(Stored data)

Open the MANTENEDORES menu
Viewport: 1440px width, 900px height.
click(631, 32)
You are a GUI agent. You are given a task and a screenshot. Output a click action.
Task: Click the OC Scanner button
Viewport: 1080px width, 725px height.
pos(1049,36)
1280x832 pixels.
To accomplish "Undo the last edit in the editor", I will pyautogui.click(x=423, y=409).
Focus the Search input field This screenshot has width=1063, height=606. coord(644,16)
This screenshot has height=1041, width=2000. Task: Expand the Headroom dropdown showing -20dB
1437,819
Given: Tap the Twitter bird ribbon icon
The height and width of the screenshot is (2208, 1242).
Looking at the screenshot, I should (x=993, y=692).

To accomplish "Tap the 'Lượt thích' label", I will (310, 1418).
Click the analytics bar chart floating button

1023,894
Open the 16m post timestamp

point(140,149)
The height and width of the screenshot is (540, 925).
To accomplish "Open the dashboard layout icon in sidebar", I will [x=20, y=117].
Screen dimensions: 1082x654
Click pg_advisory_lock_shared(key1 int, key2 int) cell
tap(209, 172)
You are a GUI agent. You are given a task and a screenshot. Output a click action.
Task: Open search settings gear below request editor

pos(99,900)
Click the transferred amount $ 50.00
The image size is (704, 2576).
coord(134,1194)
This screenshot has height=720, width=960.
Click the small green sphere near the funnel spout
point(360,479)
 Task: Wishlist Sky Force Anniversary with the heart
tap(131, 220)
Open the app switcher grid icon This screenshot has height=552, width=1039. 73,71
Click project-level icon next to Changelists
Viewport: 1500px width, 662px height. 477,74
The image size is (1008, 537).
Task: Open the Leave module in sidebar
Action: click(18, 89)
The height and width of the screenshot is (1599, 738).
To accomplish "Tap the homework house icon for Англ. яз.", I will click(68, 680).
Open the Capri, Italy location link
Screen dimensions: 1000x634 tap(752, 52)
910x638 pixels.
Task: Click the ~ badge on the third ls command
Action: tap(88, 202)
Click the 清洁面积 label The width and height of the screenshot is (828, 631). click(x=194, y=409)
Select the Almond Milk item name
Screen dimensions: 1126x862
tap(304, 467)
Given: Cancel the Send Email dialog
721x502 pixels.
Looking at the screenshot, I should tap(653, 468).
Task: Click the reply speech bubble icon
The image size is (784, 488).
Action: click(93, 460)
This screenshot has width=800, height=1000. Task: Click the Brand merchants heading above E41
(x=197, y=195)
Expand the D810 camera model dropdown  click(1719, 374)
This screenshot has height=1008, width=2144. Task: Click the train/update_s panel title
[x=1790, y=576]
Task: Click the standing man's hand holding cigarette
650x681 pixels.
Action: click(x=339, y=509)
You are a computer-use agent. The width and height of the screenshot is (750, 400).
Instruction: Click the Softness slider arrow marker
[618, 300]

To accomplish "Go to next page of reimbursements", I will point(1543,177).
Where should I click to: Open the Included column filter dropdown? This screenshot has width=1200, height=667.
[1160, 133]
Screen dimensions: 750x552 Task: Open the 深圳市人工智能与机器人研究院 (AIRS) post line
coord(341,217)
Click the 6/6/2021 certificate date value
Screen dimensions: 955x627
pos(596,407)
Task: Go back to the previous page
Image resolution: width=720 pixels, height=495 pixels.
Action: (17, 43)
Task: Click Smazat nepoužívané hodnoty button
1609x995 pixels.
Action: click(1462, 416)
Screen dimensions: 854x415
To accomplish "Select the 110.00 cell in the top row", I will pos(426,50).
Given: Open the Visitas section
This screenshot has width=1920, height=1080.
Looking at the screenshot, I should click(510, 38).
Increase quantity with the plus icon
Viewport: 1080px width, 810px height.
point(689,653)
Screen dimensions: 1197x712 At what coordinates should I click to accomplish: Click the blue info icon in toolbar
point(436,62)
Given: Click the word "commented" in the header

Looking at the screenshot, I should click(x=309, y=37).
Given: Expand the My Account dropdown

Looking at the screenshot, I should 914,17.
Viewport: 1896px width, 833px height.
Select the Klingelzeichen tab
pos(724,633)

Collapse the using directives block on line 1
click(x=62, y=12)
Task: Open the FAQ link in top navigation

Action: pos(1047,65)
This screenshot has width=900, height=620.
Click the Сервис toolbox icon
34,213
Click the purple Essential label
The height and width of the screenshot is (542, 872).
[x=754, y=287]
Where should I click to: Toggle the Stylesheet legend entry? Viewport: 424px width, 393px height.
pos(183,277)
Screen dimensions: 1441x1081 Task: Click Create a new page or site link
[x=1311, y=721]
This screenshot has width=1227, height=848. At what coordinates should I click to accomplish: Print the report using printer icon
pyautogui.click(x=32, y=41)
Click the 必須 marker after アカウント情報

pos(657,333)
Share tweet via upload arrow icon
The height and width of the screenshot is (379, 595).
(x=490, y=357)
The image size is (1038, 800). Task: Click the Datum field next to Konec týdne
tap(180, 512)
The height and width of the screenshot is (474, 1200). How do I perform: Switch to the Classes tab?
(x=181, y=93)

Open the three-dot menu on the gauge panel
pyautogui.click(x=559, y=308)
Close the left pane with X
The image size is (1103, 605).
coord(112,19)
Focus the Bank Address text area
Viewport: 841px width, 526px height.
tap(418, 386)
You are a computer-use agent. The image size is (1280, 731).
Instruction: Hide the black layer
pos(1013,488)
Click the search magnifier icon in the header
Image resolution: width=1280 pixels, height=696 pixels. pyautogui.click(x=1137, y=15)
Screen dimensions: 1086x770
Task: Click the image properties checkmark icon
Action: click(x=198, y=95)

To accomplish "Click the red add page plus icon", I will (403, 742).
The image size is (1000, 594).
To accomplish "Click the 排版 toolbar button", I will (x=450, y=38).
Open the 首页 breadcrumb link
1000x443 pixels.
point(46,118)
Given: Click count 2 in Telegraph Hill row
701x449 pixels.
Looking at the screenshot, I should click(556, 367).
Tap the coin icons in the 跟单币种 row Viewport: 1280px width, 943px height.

(ASSIGNMENT): What this exercise asks for is every line of the data above with the word "computer".

(WRITTEN SOLUTION):
You are a computer-use agent. The width and height of the screenshot is (750, 400).
You are a computer-use agent. The image size is (1280, 731).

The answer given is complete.